The UnifiedPOS reference implementation for Java provided by UnifiedPOS committee members.
Use this library, if your are implementing JavaPOS device services or an JavaPOS application using the reference implementation of device controls provided by this group (instead of using your own). In that case this library is valid to be deployed to production environments too.
If you have implemented your own version of device controls use the both libraries javapos-contracts and javapos-config-loader instead of this one to avoid class ambiguities on your classpath.
Originally the source has been been hosted (and they still are) at http://javapos.com.
This project, in fact, is an aggregating project which does not contain source code itself. It aggregates the project jar files from the following projects in this organization
The result of the aggregation is equal to the jpos1xxx.jar
at the distribution archives like JavaPOS-1.xx.x-Dist.zip
from the http://javapos.com side. In fact, this jar file contains the JavaPOS service interfaces and data types (contracts) and the JavaPOS device control classes, as well as the JavaPOS Config Loader classes all together. The distribution archive furthermore contains a jpos-1xxx-controls.jar
which in general contains the same as the first jar except from the JavaPOS Config Loader classes.
Originally, the sources for creating those libraries has been maintained in two different projects: The JavaPOS Config Loader sources were hosted in project on Sourceforge. The JavaPOS service interfaces, data types and device control classes were not publically hosted but maintained together in one project.
When migrating the source to GitHub it turned out that both original projects have a circular dependency. The JavaPOS device controls types depends on jpos.JposServiceConnection
from the JCL sources.

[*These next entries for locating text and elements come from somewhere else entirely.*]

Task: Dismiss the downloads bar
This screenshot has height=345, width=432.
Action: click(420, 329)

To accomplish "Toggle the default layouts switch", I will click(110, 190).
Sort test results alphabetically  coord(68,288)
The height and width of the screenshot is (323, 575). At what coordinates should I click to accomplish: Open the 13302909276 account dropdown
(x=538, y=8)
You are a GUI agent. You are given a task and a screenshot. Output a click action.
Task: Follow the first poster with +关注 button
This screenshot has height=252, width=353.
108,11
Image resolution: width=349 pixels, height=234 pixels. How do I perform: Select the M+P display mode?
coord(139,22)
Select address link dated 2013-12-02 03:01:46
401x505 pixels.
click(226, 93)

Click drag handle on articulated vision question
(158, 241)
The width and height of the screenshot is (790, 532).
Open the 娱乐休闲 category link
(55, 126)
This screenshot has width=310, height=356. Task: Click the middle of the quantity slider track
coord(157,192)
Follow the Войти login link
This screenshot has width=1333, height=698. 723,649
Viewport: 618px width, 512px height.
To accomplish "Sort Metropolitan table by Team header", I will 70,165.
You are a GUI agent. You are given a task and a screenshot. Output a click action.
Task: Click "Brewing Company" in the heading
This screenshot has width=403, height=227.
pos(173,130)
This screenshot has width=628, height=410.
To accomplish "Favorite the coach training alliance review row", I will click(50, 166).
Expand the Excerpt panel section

Whereas the JCL sources depends on JavaPOS data types like jpos.JposConst
or jpos.JposException
.
This is a awkward circumstance for two reasons:
-
When populating libraries to maven.org and bintray.com the dependencies are registered too and may be used for dependency resolving mechanisms by client build mechanims.
-
Both projects are not able to be build from the scratch without an bootstrap mechanism (where a part from the first or second project is build first to satisfy the dependency requirements from the other) which makes it hard to build theses projects on continues integration services like https://travis-ci.org.
As a solution to that the original code has been rearranged into 3 different projects:
- javapos-contracts
- hosts the JavaPOS device service and control interfaces, data types and constant sources; in particular
jpos.*Const
,jpos.events.*
,jpos.services.*
,jpos.*Control1*
- additionally it contains the interface type
jpos.loader.JposServiceInstance
from the original JavaPOS Config Loader project as this is later on needed by the JavaPOS device controls
- hosts the JavaPOS device service and control interfaces, data types and constant sources; in particular
- javapos-config-loader
- hosts the JavaPOS Config Loader sources as loaded from the original project except for the interface type
jpos.loader.JposServiceInstance
- depends on the new JavaPOS Contracts project
- hosts the JavaPOS Config Loader sources as loaded from the original project except for the interface type
- javapos-controls
- hosts the JavaPOS device control sources; a reference implementation
- depends on the new JavaPOS Contracts project and the new JavaPOS Config Loader project
In that way no circular dependency is anymore in the independant source projects.
Furthermore we will get more flexibility on dependency management:
- the jar library built from javapos-contracts project may be used by JavaPOS device service implementors during implementation tasks without depending on the JavaPOS device control library and the JCL library
- software vendors providing their own JavaPOS device control implementations may deploy the JavaPOS contracts library and JCL library only, substituting the reference implementation of the JavaPOS device control library by their own implementation
- application vendors and integrators may use libraries built from those single projects in a set or using the aggregated library built from this project here for easier deployment
Orginally, the JCL source project also hosts an graphical editor application for JavaPOS Config Loader configuration sources. The sources for this application has been separated into the project javapos-config-editor as it is a standalone application and is not required as dependency by ordinary JavaPOS applications. This project has only a dependency to the new JCL project.